Finite subgroups of the birational automorphism group are 'almost' nilpotent of class at most two
https://arxiv.org/abs/2004.11715

prikol kstati, gruppa biracionalnyh avtomorphizmov lyubogo mnogoobraziya v char=0
yavlyaetsya 2-nilpotent Jordan, to est' sushchestvuet konstanta K (zavisyashaya ot mnogoobraziya)
tajaya chto lyubaya konechnaya podgruppa soderzhit nilpotentnuyu podgruppu glubinoy ne bol'she 2
i indexa ne bol'she K.

pri etom interesno chto analoga teoremy Prohorova-Shramova (chto lyubaya konechnaya gruppa soderzhit razreshimyu ogranichennogo indexa)
dlya grupp diffeomorfizmov net (a gipoteza est'), Ignasi Mundet i Riera dlya kuchi sluchaev dokazal no ochen' konkretnyh

hotya istoriya voobshe vyglyafit kak paralel'naya. I dazhe est' geometricheskiy analog (po krayney mere filosofskiy) ogranichennosti Fano (BAB) -- teorema kompaktnosti gromova + stabil'nost' perelmana (prostransv s ogranichennoy snizu kriviznoy i ogranichennym snizu ob'emom i sverhu -- diametrom konechnoe chislo tipov diffeomoerfizma)

--

**Что нужно сделать**
**a)** Переведите на русский язык предложение из текста для чтения: "Finite subgroups of the birational automorphism group are 'almost' nilpotent of class at most two".
**b)** Определите, согласуются ли с текстом для чтения следующие утверждения: (i) константа K зависит от многообразия; (ii) для групп диффеоморфизмов аналог теоремы Прохорова–Шрамова доказан в общем виде; (iii) утверждение о группе бирациональных автоморфизмов сформулировано для характеристики нуль. На каждое ответьте «да» или «нет» и приведите решающие слова текста точной цитатой.
**c)** Воспроизведите без изменений отрывок из текста для чтения: начните с того места, где стоят слова "Finite subgroups of", и остановитесь после слов "ne bol'she K.".
Отвечайте, опираясь только на текст для чтения.

--

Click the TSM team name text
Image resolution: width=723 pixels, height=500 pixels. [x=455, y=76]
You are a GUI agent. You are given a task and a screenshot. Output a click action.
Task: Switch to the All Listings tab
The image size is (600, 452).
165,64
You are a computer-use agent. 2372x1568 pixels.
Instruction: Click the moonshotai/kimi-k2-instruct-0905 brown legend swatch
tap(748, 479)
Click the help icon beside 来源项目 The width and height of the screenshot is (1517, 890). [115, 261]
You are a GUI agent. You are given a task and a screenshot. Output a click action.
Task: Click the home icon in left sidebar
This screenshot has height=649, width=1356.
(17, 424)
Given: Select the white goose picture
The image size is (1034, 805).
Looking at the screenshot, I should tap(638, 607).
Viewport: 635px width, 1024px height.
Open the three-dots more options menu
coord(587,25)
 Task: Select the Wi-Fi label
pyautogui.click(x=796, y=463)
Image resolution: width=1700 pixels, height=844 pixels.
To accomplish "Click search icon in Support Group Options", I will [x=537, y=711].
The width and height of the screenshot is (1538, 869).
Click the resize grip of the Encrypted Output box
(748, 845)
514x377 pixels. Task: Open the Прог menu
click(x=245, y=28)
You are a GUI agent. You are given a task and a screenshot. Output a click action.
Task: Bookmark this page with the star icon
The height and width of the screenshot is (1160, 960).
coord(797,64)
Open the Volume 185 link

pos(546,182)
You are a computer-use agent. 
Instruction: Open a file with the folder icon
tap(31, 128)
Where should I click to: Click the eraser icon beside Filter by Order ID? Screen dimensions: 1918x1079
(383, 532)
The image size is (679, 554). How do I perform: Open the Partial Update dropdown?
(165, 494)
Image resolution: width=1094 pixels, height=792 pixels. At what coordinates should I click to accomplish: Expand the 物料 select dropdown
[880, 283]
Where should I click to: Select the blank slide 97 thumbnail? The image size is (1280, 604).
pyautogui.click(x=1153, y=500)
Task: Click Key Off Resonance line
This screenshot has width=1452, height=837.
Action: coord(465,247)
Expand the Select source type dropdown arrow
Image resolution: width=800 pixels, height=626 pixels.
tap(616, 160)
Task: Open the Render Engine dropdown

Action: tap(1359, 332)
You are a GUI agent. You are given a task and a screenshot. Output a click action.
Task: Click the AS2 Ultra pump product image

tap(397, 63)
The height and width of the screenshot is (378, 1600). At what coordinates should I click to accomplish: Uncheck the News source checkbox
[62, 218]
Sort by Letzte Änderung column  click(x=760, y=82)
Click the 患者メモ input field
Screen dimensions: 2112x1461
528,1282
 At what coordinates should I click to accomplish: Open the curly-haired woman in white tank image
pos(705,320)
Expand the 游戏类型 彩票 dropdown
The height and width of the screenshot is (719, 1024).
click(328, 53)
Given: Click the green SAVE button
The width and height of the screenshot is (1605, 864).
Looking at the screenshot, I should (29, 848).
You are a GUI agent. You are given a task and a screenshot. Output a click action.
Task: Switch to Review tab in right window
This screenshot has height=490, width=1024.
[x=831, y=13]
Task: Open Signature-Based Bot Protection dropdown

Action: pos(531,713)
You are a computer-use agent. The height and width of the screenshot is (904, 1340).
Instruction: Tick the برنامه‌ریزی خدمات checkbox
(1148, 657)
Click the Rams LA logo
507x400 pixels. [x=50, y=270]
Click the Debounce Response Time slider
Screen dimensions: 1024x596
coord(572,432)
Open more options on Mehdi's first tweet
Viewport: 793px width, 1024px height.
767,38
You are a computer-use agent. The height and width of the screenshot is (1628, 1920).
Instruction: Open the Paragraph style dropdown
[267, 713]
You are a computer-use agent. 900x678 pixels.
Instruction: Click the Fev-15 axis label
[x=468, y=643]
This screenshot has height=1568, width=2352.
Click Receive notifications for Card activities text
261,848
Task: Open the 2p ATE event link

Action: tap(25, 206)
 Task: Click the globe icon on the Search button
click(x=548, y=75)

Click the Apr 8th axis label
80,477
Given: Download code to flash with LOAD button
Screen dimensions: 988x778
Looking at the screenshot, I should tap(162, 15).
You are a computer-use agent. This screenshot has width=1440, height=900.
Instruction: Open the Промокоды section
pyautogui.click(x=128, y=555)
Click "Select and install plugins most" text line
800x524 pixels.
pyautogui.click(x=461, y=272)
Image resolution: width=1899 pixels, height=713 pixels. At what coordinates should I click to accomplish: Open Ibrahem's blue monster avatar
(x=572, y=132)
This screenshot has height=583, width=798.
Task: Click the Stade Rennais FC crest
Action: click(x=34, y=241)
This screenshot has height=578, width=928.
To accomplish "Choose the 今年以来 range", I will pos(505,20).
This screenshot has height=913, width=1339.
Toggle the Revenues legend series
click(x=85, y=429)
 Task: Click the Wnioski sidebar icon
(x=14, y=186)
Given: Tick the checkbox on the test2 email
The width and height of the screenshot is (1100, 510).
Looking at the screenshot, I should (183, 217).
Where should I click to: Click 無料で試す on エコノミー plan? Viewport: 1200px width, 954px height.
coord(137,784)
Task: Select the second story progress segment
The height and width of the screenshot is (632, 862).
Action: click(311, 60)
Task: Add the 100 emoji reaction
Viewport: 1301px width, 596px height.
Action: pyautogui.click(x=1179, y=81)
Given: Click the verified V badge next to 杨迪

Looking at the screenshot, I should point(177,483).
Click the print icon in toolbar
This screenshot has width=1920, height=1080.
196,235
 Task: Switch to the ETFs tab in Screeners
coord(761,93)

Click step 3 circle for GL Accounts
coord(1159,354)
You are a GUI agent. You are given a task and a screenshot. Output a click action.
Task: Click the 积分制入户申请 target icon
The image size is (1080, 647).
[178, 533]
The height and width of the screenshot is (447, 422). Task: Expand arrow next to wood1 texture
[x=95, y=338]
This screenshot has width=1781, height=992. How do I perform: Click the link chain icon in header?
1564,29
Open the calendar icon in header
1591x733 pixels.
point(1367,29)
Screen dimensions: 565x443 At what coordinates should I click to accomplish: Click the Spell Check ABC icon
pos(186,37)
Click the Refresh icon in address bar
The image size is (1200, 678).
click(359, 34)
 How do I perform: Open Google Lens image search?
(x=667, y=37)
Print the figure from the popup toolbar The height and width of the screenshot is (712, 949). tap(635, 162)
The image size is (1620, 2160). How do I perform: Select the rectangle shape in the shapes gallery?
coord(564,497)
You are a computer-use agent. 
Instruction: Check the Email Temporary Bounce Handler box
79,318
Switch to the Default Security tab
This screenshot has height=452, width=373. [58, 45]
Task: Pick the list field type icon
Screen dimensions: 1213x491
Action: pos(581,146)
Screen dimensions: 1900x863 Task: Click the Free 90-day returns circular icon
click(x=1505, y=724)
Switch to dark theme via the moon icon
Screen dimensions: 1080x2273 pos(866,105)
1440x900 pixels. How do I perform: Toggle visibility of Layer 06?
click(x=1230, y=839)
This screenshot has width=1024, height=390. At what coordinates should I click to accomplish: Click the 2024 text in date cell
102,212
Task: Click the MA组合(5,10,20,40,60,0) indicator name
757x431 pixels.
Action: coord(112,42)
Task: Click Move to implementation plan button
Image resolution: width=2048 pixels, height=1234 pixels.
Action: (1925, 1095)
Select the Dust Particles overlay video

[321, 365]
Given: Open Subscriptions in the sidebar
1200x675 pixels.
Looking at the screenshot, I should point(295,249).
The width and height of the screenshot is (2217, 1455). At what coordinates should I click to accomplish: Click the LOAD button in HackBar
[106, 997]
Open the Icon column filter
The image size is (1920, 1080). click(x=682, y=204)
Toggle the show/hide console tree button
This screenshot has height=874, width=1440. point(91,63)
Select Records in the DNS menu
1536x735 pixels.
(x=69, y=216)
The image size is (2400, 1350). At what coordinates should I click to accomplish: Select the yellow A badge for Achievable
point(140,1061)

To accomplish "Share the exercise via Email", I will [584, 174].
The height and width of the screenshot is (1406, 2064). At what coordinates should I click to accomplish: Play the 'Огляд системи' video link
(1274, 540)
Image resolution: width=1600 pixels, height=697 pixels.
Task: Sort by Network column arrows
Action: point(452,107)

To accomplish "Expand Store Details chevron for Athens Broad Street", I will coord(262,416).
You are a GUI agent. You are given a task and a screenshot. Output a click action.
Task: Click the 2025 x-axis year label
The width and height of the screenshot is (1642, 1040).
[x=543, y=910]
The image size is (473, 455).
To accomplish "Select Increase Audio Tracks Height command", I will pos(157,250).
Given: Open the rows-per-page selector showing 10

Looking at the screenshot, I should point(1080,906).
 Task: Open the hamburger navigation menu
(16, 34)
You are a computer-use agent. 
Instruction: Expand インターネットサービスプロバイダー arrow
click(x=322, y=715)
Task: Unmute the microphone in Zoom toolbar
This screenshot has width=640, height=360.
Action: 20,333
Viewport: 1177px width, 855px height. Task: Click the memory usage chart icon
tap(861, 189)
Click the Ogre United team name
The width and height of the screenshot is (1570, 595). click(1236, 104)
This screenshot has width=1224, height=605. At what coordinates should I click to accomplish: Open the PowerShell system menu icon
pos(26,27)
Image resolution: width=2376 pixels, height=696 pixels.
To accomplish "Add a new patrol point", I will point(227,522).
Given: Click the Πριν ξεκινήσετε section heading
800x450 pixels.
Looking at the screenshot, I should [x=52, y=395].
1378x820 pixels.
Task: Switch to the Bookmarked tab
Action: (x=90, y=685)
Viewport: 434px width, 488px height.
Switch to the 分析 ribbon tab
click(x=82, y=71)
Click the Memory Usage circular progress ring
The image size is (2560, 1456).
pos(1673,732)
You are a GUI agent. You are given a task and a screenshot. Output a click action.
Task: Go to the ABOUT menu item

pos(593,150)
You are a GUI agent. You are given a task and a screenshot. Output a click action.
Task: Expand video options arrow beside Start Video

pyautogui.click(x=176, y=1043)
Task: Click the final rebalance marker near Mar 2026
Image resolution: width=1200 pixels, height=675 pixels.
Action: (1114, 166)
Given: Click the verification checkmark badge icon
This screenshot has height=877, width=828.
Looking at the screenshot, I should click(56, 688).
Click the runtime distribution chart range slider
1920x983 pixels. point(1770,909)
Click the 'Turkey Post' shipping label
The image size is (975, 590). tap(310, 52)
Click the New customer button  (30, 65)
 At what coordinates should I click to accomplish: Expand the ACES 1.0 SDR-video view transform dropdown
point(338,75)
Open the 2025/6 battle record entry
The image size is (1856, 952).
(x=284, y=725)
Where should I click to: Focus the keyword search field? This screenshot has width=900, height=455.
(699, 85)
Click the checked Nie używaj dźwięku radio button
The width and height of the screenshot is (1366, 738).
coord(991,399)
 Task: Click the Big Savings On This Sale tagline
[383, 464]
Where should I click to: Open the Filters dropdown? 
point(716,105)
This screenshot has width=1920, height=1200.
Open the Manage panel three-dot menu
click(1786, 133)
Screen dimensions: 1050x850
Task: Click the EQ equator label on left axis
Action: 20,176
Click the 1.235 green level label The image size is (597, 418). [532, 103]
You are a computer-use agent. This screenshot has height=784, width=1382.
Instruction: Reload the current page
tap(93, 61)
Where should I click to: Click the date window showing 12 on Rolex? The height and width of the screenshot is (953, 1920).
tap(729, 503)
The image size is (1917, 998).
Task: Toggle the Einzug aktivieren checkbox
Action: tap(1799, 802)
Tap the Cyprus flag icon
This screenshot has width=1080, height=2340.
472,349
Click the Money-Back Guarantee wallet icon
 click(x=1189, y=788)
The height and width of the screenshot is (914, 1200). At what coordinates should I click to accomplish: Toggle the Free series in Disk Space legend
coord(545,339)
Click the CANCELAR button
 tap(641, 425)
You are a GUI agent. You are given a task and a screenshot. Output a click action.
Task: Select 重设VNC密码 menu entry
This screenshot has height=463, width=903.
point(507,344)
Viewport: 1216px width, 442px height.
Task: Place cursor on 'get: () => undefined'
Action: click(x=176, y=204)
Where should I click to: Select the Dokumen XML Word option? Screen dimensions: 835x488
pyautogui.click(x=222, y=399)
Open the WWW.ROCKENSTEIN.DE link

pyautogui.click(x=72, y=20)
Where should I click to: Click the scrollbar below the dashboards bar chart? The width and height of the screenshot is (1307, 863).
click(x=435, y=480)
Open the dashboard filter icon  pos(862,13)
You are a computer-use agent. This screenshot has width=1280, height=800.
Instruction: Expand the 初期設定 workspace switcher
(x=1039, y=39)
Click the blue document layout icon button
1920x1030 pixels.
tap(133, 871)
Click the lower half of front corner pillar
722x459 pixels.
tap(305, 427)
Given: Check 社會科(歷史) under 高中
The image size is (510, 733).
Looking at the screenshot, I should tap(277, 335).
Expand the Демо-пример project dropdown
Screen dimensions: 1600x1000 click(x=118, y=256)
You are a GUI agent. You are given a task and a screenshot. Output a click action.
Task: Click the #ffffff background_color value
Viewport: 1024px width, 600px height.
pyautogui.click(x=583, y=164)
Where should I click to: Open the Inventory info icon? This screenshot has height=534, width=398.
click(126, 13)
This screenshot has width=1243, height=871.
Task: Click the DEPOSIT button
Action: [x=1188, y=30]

--

**Ответы по заданиям**
**a)** Конечные подгруппы группы бирациональных автоморфизмов «почти» нильпотентны ступени не выше двух.

**b)**
(i) Да: "sushchestvuet konstanta K (zavisyashaya ot mnogoobraziya)".
(ii) Нет: "dlya grupp diffeomorfizmov net (a gipoteza est')".
(iii) Да: "lyubogo mnogoobraziya v char=0".

**c)**
Finite subgroups of the birational automorphism group are 'almost' nilpotent of class at most two
https://arxiv.org/abs/2004.11715

prikol kstati, gruppa biracionalnyh avtomorphizmov lyubogo mnogoobraziya v char=0
yavlyaetsya 2-nilpotent Jordan, to est' sushchestvuet konstanta K (zavisyashaya ot mnogoobraziya)
tajaya chto lyubaya konechnaya podgruppa soderzhit nilpotentnuyu podgruppu glubinoy ne bol'she 2
i indexa ne bol'she K.